3. Swap ignoring your email lists for cultivating them.

Everyone on your email list used to open your newsletter, but that number has been dwindling since you started. It’s time to give that list new life with these content marketing email swaps.

  1. Cut the fat. If your messages keep getting hard bounced when you send to certain email addresses, you need to cut those from your list. All they are doing is skewing your analytics and harming your sender reputation.
  2. If you are a smaller organization and personally know a lot of the people on your list, it should be easier to get updated contact information for users whose emails are hard bouncing or who have suddenly stopped opening emails. They could have changed internet providers, gotten a new job, etc., but still want to receive your emails. Reach out to a few contacts per week and update their information.
  3. Ask your clients what they want. If you send out several types of emails (monthly company updates, weekly workshop announcements, etc.) give your audience the option of picking what they get and how frequently they get it.

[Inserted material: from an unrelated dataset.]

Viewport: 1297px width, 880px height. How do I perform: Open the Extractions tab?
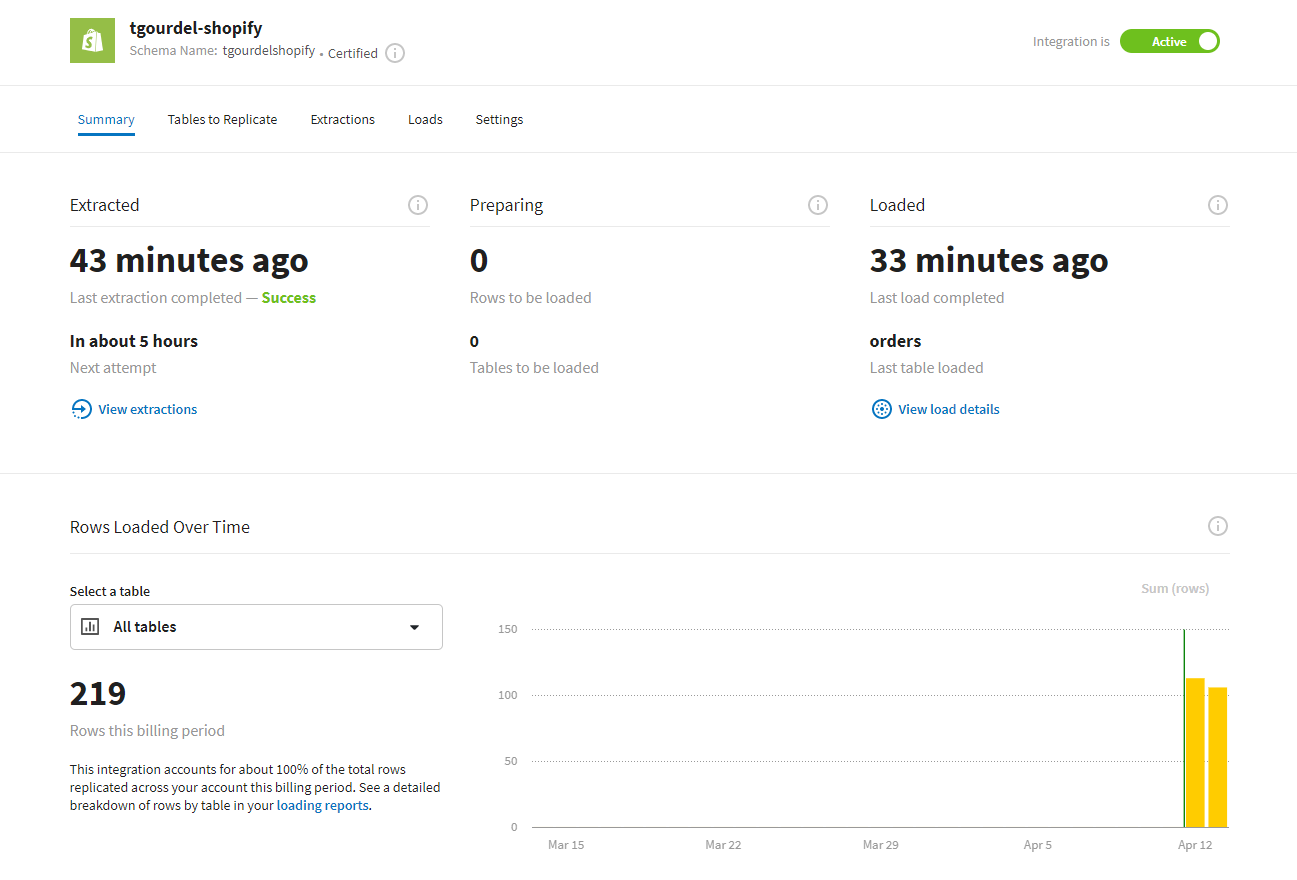coord(342,120)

Separate your master list into several different smaller lists and send accordingly. This will keep your readers happy and limit those who unsubscribe.
  4. Consider dumping those that just aren’t that into you. If someone hasn’t opened an email in two years, they’re not likely to open one now. But if you can’t cut them from your list, consider putting this category of contacts into a separate email list so they won’t negatively affect your analytics.
  5. Ask for new subscribers. Share an invitation to subscribe in a Facebook post, put a pop-up on your website or ask new connections for their email address so that you can sign them up. Whatever you do, make sure the emails you put on your list belong to people who’ve actually asked to receive email from you.

4. Swap sending and forgetting for analyzing and growing.

Imagine asking your team members to tackle a project and then never, ever talking about it again. Businesses don’t work this way because results and performance matter. So should the outcome of every single content marketing email you send.

  1. Track stats over time. While it’s good to compare your analytics to industry standards, a great metric is your own performance over time. Knowing your average delivery, open and click-through rates will allow you put the performance of every new email into perspective.
  2. Compare stats collected over similar time periods to get an accurate view of performance. We provide our clients with email overnight reports. They paint a picture of how their email has performed in approximately 12-24 hours. We might resend to bounces and update performance stats as requested, but we keep those overnight reports. This way they can be compared across email campaigns. For bigger projects, we also collect stats at the one-week and one-month marks.
  3. Use your analytics to shape content and delivery. After performing some tests, we discovered that our readers are more likely to open the Fiore Feed late on a Friday afternoon, when they have a little time to read business, writing and marketing articles. That is why you can expect a Feed in your inbox after 3:00 every Friday. Similarly, you can test send times, subject lines, design and content type to shape the way you build and deliver your emails.

Our mission is to help our clients reach their audiences so that they can tell their stories, and we use tools such as social media and email marketing to make it happen. While you’re busy setting financial goals for your business or association this year, don’t forget to set benchmarks for customer relationships and interaction via content marketing. Let us know which simple swaps worked for you.